③数多くの元敵里を行き来する将軍は、正攻法部隊を使って軍隊の勢いで優劣を争うことを理解して、戦闘に使う場所を識別するのである。

④戦闘に使う場所を数多くの元敵里の住民に知らせれば、戦闘する日に達すると知られるようになって敵国を恐れ震えさせるのである。
書き下し文
①戦う日に之(いた)ること知りて、戦いに之(いた)る地を知るに、千なる里ある而(なんじ)は戦(おのの)かしむなり。

②日に戦いあるに之(ゆ)くと知れば、戦わんとする而(なんじ)は、千なる里に之(ゆ)きて戦う地を知るなり。

③千なる里に戦(そよ)ぐ而(なんじ)は、日を之(もち)いて戦うこと知りて、戦いに之(もち)いる地を知るなり。

④戦いに之(もち)いる地を千なる里に知(ち)すれば、戦う日に之(いた)ること知(あらわ)れて戦(おのの)かしむなり。
<語句の注>
・1つ目の「知」は①②感じる、③理解する、④知られるようになる、の意味。
・1つ目の「戦」は①戦をする、②争い、③優劣を争う、④戦をする、の意味。
・1つ目の「之」は①ある地点や事情に達する、②赴く、③使う、④ある地点や事情に達する、の意味。
・「日」は①ある特定の日、②日を追う毎に、③太陽、④ある特定の日、の意味。
・2つ目の「知」は①識別する、②知識を得る、③識別する、④知らせる、の意味。
・2つ目の「戦」は①争い、②戦をする、③④争い、の意味。
・2つ目の「之」は①ある地点や事情に達する、②赴く、③④使う、の意味。
・「地」は①②③④其一2-5①「地」、の意味。
・「千」は①②③④非常に数が多いさま、の意味。
・「里」は①②③④住民の集落(里)、の意味。
・「而」は①②③あなた、④順接の関係を表す接続詞、の意味。
・3つ目の「戦」は①(恐れや寒さのために)震える、②優劣を争う、③揺れ動く、④(恐れや寒さのために)震える、の意味。
<解読の注>
・この句は中國哲學書電子化計劃「銀雀山漢墓竹簡(孫子)」の原文に従うが、孫子(講談社)の原文とも一致する
・この句には四通りの書き下し文と解読文がある。①②③④と付番して、それぞれについて解説する。

<①について>
・「里」の“住民の集落(里)”は、将軍が情報収集のために行き来しているため、侵略していく過程で敵国から奪い取って陣地にした元敵里と考察。結果、「元敵里」と解読。②③④も同様に解読。

<②について>
・3つ目の「戦」の“優劣を争う”は、其五5-4④「荒々しい軍隊の勢いで優劣を争って敵軍を劣勢にさせる優れた将軍は思いやりの才能がある」等の意味を積み上げていると考察し、「軍隊の勢いで優劣を争う」と解読。

<③について>
・1つ目の「戦」の“優劣を争う”は、②3つ目の「戦」と同様に「軍隊の勢いで優劣を争う」と解読。

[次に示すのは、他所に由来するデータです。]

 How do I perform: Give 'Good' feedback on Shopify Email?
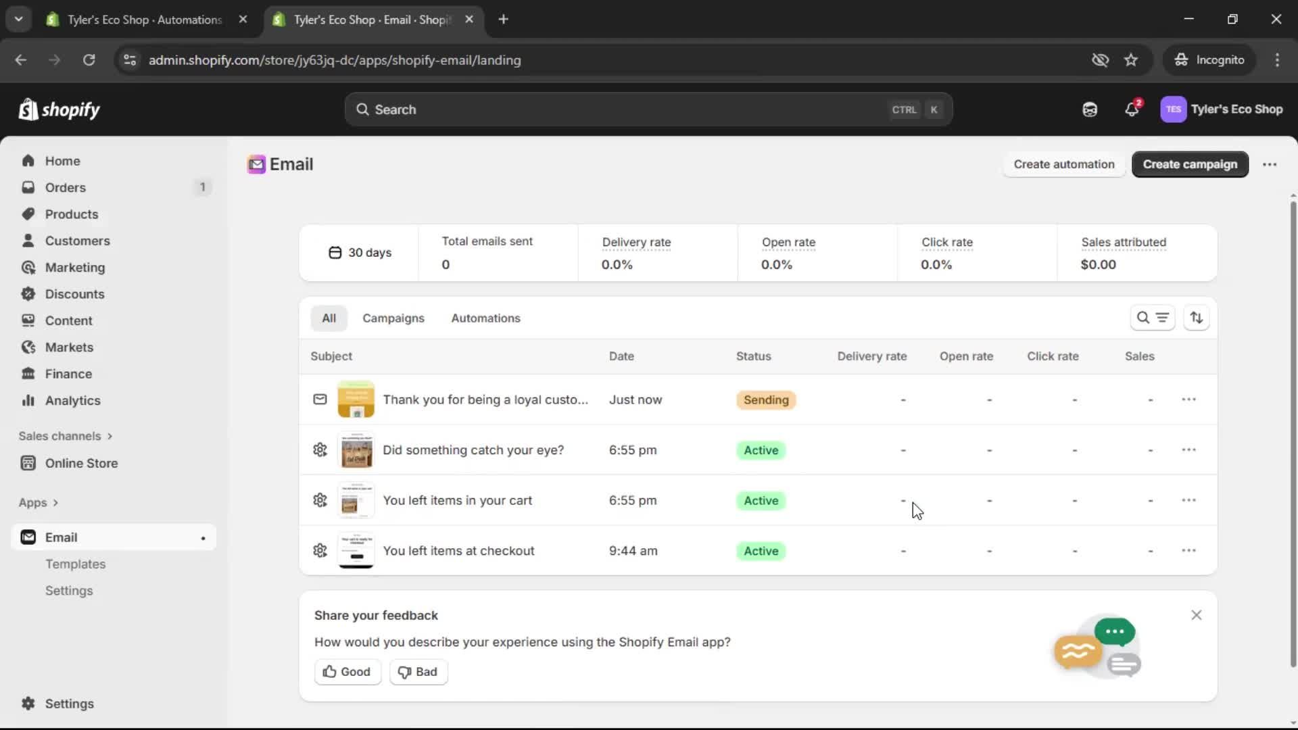(347, 672)
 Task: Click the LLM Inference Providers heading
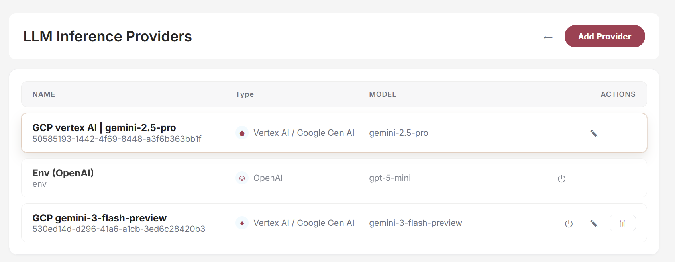click(108, 36)
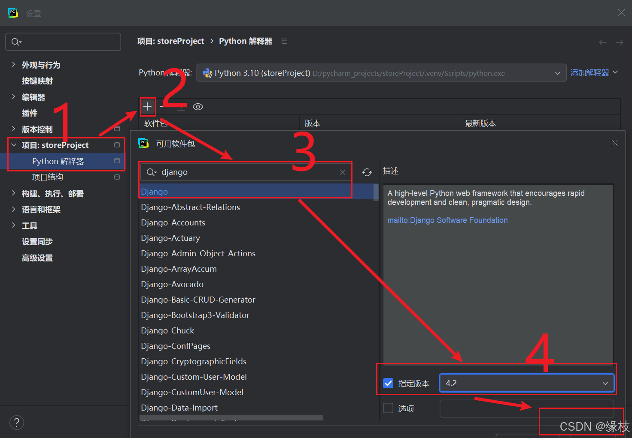The height and width of the screenshot is (438, 632).
Task: Click the back navigation arrow
Action: 603,42
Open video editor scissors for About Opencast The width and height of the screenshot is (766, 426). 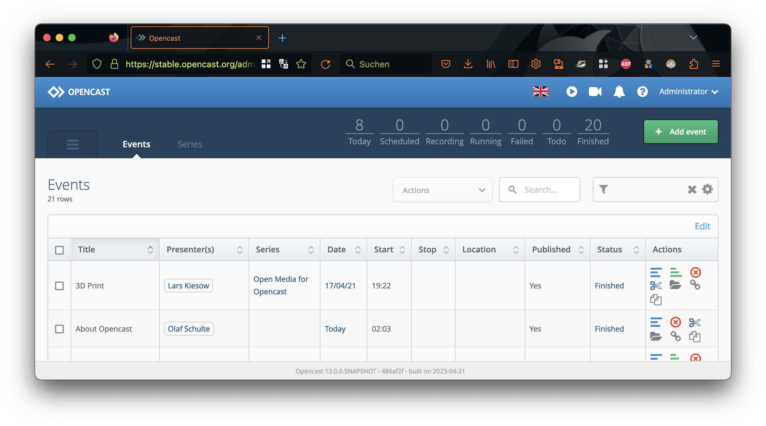click(x=694, y=322)
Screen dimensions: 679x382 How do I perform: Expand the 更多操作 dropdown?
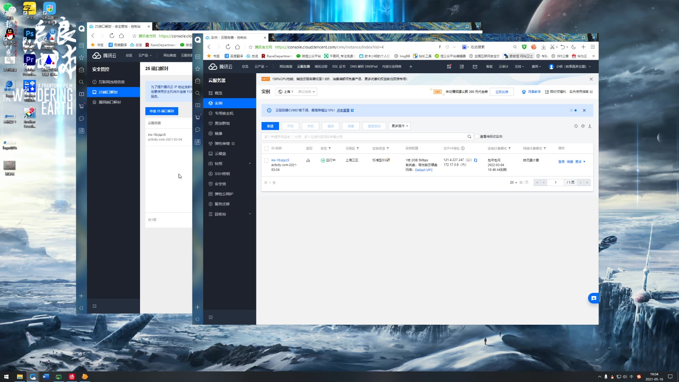[x=400, y=126]
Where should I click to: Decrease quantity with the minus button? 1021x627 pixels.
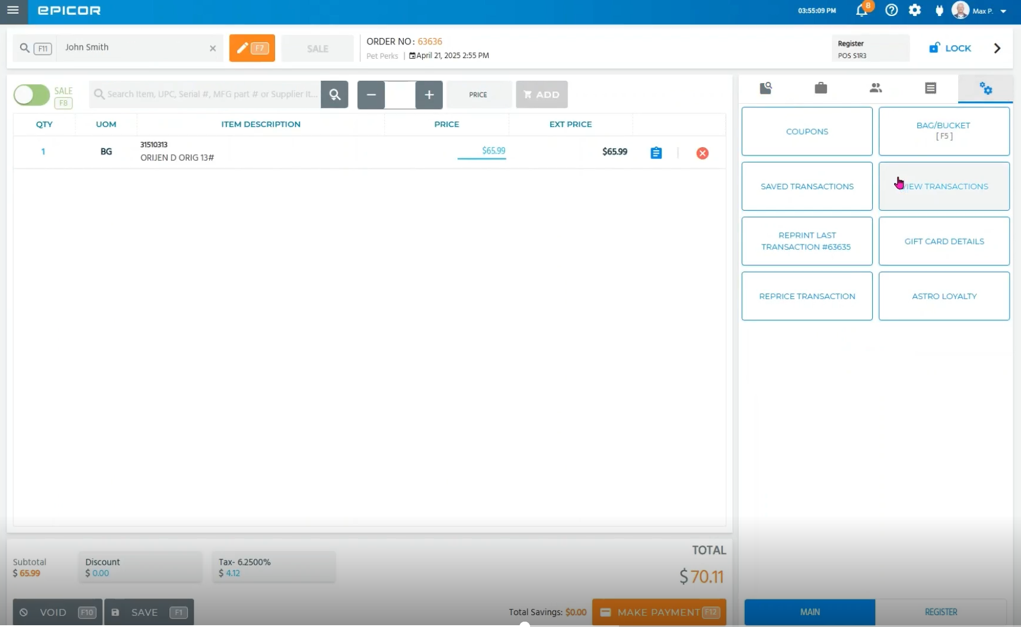click(371, 95)
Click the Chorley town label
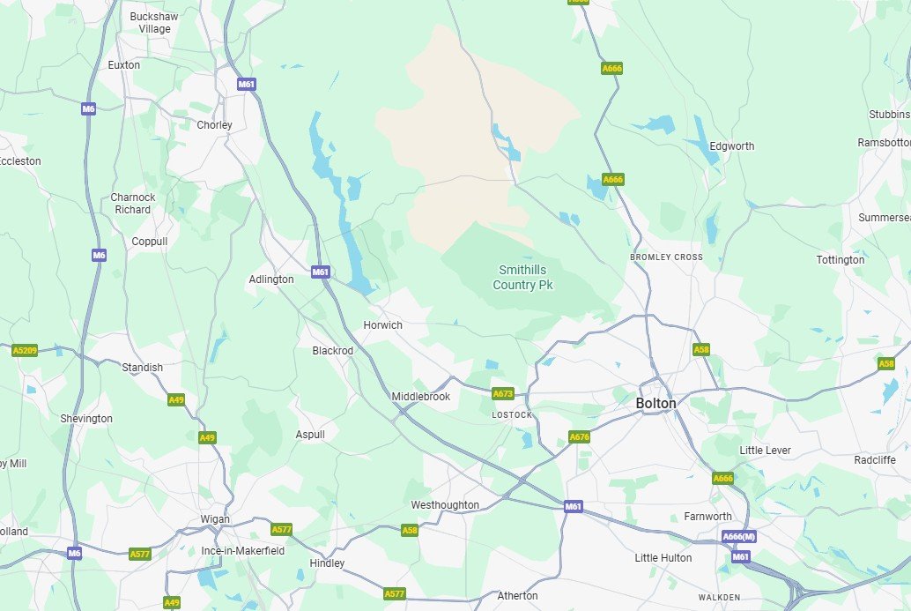The width and height of the screenshot is (911, 611). [x=214, y=125]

・「日」の“太陽”は、其五2-3の「日月」の喩え表現によって「日」は「正攻法部隊」、「月」は「奇策部隊」を指すこと考察できる。結果、「正攻法部隊」と解読。

・3つ目の「戦」の“揺れ動く”は、陣地にした元敵里を将軍が行き来することと考察。結果、「行き来する」と解読。

<④について>
・「戦闘する日に達すると知られるようになって敵軍を恐れ震えさせる」で敵軍が恐れ震える理由は、其七4-3①「敵里を奪い取れば多人数の正攻法部隊に割り当て、陣地を開拓して統治して兵糧と飼料を各部隊に配分するのであり、開拓した陣地を繋ぎ止めて全軍の権勢が生じれば、自軍が行動し始めた時、敵軍に危険を感じさせることができるのである」を実現した自軍が最後の決戦に動き出したからだと考察できる。つまり、劣勢の敵国は、“戦闘する日”が自軍に攻め落とされる日になることを理解しているからこそ恐れ震えているのです。